島原城薪能 20年目を迎える「子ども狂言」稽古大詰め 10月7日披露 

狂言「茸」を指導する野村さん(左)=島原文化会館

 かつて島原藩で盛んに催された能や狂言を復活させる「第41回島原城薪能」が10月7日午後5時から、長崎県島原市城内1丁目の島原城天守閣前広場で開かれる。20年目を迎える出し物「肥前島原子ども狂言」を演じる子どもたちが27日、通し稽古に励んだ。
 肥前島原子ども狂言は、伝統文化への理解を深めようと、市と市教委が2004年から和泉流狂言師、野村万禄さん(57)を招いて毎年開催。今年の稽古は5月に始まり、4歳児から21歳の大学生まで計35人が指導を受けた。
 27日は島原文化会館で、和泉流「茸(くさびら)」や島原オリジナル「釣ろうよ」などを本番と同じ流れで演じた。野村さんは声の出し方や所作を細かくアドバイスし「今年の稽古で一番良かった」と講評。子どもたちの真剣な表情が満面の笑みに変わった。

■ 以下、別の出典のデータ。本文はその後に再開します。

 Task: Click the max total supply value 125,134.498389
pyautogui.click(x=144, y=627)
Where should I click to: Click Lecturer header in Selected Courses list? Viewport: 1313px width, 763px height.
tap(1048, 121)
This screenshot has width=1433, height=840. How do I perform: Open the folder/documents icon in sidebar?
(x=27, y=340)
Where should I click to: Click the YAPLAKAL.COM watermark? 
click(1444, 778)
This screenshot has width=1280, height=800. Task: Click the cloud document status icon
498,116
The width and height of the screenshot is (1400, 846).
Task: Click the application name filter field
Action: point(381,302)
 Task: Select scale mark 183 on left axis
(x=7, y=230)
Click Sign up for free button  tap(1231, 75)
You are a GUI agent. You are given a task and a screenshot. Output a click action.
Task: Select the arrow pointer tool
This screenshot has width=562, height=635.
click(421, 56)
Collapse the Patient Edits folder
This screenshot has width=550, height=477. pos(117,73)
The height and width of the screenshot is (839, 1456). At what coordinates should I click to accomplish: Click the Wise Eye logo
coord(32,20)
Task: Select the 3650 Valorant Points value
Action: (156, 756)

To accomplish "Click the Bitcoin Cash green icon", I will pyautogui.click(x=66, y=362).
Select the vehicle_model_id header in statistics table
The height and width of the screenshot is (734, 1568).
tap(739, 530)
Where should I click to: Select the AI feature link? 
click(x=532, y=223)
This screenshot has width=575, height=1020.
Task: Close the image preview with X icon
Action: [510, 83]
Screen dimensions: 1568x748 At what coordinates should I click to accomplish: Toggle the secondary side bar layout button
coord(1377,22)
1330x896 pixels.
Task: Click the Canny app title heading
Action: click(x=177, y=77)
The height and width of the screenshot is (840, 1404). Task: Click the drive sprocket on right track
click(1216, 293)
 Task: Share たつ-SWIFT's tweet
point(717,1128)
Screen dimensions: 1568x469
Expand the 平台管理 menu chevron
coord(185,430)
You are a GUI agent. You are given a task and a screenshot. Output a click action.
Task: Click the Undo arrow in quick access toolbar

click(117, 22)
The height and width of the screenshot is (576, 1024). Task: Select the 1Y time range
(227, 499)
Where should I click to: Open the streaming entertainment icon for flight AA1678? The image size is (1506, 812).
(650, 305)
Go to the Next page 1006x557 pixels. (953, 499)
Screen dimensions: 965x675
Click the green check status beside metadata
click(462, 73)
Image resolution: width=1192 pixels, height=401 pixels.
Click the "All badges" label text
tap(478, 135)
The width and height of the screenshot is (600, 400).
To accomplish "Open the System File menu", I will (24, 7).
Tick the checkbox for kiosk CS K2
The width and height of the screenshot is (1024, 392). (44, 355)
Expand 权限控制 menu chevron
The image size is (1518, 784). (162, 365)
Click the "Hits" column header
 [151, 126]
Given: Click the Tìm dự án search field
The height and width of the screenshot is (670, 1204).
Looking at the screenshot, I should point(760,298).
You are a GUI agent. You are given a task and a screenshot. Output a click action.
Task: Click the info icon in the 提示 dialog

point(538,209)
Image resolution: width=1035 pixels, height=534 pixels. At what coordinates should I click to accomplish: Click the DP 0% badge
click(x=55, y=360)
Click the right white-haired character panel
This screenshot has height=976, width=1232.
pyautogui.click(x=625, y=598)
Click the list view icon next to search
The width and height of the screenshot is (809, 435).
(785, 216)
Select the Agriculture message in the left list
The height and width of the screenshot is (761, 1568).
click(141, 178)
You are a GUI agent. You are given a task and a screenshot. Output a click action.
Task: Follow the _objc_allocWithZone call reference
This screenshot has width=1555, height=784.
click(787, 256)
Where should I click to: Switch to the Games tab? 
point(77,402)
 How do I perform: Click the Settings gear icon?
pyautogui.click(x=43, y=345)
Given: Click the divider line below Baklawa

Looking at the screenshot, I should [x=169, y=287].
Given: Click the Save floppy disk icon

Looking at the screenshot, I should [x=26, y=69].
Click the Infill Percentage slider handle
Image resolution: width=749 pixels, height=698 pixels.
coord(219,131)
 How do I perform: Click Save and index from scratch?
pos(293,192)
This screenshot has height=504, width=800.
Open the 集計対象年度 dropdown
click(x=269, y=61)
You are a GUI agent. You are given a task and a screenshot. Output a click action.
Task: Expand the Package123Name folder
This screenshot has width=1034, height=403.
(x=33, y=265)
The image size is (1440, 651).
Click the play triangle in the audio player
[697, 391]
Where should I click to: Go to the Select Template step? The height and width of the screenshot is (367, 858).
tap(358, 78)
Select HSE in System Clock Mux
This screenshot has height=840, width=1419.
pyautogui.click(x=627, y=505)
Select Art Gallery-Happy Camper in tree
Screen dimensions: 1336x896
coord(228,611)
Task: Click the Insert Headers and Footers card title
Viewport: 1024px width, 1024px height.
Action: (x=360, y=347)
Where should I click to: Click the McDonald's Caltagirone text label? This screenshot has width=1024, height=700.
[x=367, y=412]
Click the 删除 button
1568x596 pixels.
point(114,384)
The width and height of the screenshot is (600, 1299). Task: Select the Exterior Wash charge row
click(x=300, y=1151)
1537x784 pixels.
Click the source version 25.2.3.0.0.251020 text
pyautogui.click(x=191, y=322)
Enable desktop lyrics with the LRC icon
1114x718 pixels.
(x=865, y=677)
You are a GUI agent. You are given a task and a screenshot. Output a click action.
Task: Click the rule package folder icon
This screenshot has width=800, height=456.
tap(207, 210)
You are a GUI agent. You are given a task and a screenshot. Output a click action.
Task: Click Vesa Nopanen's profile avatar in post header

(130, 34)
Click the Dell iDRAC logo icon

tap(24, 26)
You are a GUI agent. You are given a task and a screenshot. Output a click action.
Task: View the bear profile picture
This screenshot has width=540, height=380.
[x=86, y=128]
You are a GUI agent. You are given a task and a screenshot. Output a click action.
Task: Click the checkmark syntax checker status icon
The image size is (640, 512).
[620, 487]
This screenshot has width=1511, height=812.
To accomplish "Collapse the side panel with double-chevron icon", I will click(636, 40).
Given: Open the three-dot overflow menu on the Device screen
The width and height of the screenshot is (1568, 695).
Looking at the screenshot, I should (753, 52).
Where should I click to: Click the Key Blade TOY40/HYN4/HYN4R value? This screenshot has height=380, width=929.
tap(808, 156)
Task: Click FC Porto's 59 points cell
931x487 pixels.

 8歳から参加し、今回は「釣ろうよ」で太郎冠者を演じる片山真智(まさと)さん(16)=県立島原高2年=は「面白さを伝えられるよう全力で頑張りたい」と意気込んだ。野村さんは「20年にわたり子ども狂言が続いているのは全国的にまれ。島原の文化をぜひ多くのお客さんに見ていただきたい」と来場を呼びかけた。
 島原城薪能は、第1部で子ども狂言と火入れの儀、第2部で和泉流狂言「三本柱(さんぼんのはしら)」や観世流能「船弁慶(ふなべんけい)」などを上演する。無料。雨天時は島原文化会館で開催。問い合わせは主催の島原薪能振興会(電0957.62.2101)。